**Consigne**
D'après la critique de film, sur quoi le long-métrage se base-t-il ?

━━ Texte à lire ━━

Seulement voilà, le méchant le rattrape, kidnappe sa femme et Henry n’a désormais plus qu’un seul but : retrouver bobonne et défoncer la tronche du vilain… Et voilà qui boucle le scénario. À part un certain Jimmy qui vient en renfort, il n’y a pas grand-chose d’autre à noter. Clairement, l’intérêt du film ne réside pas là. Même si le final révèle quelques secrets grâce notamment au cerveau du spectateur qui reste en mode « pause » tout au long du film, on percute tout de même la finalité de l’ensemble assez rapidement. Non, le vrai intérêt du film, c’est la violence et l’action. Henry, dans sa quête pour éclater la cervelle du kidnappeur, va devoir affronter un nombre impressionnant d’ennemis, en se servant de ses pieds, ses poings ou de diverses armes. Et là, le film provoque la même sensation qu’un bon coup de pied dans les parties intimes pour ceux qui les ont « à l’extérieur » : un truc brutal et violent qui ne semble ne jamais vouloir s’arrêter. Sur le principe, on se rapproche beaucoup d’Hyper Tension avec Jason Statham.
Le film est nerveux, rapide et sans véritable temps mort. Mais surtout, le film est violent. Si une belle gerbe de sang repeignant le mur derrière lequel se tenait un soldat vous donne la nausée, alors vous risquez de vomir toutes vos tripes. Telle une moissonneuse-batteuse, Henry fauche ses ennemis à un rythme impressionnant. Et vas-y que je te tranche la gorge, et vas-y que je te refais le portrait à coups de poing, et vas-y que je me bats contre un tank avec un sabre, et vas-y qu’on me tire dessus au lance-flammes en pleine ville... Il ne doit pas se passer plus de cinq minutes sans que quelqu’un ne meurt dans une belle effusion d’hémoglobine. Mais il n’y a pas que ça dans le film… Non, y a aussi des phases de parkour, où le héros saute dans tous les sens ou essaie de rattraper un méchant. Il y a aussi le fameux Jimmy, votre seul allié, qui est complètement taré et très très haut perché. Il apporte une légère dose d’humour plutôt bienvenue. En résumé, l’ensemble est électrisant et ne vous laissera aucune minute de répit. Mais ça ne veut pas dire qu’il est parfait pour autant. Parce que buter tout le monde, c’est cool, c’est grisant.
Rappelez-vous le DOOM dernier…
Sauf qu’au bout d’un moment, ça devient un peu répétitif. L’action est un peu « bas de plafond » et peine à vraiment se renouveler au fil du film. Il y a pourtant de vrais efforts pour essayer d’apporter de la fraîcheur, notamment avec des passages en véhicule... mais le problème, c’est que dans ce genre de films très rythmé, il faut jouer sur la surenchère. Ici, il s’agit plus d’une constance ponctuée de quelques scènes originales et c’est fort dommage. On aurait aimé aussi des scènes un peu plus malsaines et un peu plus « crades ». Il faut tout de même reconnaître que le combat final est à la hauteur de ce qu’on pouvait attendre et conclut le film avec les honneurs. Mais pourquoi tant de répétitivité alors ? Tout simplement parce que le long-métrage se base sur un clip vidéo que son réalisateur Ilya Naishuller avait tourné pour un de ces morceaux (Bad Motherfucker de Biting Elbows) et que le film est une extension de ce dernier. D’ailleurs, l’aspect musical dans le film est très prononcé et le côté « clip vidéo » a un peu tendance à ressortir. Le montage sonore est cependant bien fait.

━━━
━━ Entrées fournies ━━

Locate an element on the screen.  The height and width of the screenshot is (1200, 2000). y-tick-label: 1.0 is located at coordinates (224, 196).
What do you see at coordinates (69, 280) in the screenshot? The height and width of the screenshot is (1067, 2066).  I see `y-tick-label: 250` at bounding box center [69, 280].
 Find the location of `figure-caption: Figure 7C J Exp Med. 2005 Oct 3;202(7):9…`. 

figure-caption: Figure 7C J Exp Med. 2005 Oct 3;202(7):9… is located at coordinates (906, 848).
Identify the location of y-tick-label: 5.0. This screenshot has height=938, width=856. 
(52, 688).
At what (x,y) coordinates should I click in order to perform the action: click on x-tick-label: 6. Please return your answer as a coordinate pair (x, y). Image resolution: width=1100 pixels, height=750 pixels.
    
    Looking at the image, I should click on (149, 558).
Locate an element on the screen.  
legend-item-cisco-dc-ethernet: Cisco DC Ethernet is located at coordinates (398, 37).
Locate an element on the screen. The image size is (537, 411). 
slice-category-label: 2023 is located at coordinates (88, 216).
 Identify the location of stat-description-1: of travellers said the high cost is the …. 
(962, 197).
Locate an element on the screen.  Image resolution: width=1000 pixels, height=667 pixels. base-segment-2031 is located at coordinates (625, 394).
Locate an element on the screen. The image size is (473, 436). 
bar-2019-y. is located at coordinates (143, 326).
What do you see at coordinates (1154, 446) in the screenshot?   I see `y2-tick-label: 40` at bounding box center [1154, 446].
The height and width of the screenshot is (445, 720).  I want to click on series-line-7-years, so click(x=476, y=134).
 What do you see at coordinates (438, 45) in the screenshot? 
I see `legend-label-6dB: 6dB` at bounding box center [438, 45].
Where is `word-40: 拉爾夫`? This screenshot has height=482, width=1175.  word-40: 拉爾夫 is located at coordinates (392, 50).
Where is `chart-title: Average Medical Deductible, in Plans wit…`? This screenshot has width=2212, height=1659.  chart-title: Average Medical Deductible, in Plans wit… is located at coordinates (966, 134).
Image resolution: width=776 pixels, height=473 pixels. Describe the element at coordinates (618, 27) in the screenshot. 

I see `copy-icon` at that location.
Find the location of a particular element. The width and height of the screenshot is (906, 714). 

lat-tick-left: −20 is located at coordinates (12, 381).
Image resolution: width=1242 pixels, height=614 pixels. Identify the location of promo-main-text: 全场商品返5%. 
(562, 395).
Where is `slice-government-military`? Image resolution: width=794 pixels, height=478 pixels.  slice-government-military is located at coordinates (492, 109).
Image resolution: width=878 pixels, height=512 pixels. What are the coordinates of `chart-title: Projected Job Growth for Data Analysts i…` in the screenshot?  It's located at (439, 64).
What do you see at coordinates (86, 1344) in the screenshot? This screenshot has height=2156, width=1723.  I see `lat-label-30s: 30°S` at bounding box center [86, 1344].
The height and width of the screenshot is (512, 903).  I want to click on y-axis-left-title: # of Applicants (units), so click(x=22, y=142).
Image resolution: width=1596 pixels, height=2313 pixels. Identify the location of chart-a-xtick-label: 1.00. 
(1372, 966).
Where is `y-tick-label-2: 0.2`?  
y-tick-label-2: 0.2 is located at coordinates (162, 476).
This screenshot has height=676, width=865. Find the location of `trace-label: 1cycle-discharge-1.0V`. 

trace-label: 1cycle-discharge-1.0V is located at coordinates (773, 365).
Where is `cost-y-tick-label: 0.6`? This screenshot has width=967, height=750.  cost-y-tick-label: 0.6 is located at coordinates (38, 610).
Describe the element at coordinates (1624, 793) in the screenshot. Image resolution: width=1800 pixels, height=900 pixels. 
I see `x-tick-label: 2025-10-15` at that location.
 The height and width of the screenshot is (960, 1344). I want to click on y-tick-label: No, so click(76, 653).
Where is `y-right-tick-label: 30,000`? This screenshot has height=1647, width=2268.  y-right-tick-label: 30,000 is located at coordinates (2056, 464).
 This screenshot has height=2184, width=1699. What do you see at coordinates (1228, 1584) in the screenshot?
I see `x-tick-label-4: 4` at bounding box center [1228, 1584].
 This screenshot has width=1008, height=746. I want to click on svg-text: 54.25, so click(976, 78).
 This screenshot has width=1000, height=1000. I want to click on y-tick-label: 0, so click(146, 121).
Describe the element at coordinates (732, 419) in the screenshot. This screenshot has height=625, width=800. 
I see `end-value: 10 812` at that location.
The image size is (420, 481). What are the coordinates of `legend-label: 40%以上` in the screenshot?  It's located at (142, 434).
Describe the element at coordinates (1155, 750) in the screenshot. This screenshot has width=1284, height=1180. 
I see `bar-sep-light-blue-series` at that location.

━━━

**Réponse rédigée**
Sur un clip vidéo que son réalisateur Ilya Naishuller avait tourné pour le morceau Bad Motherfucker de Biting Elbows.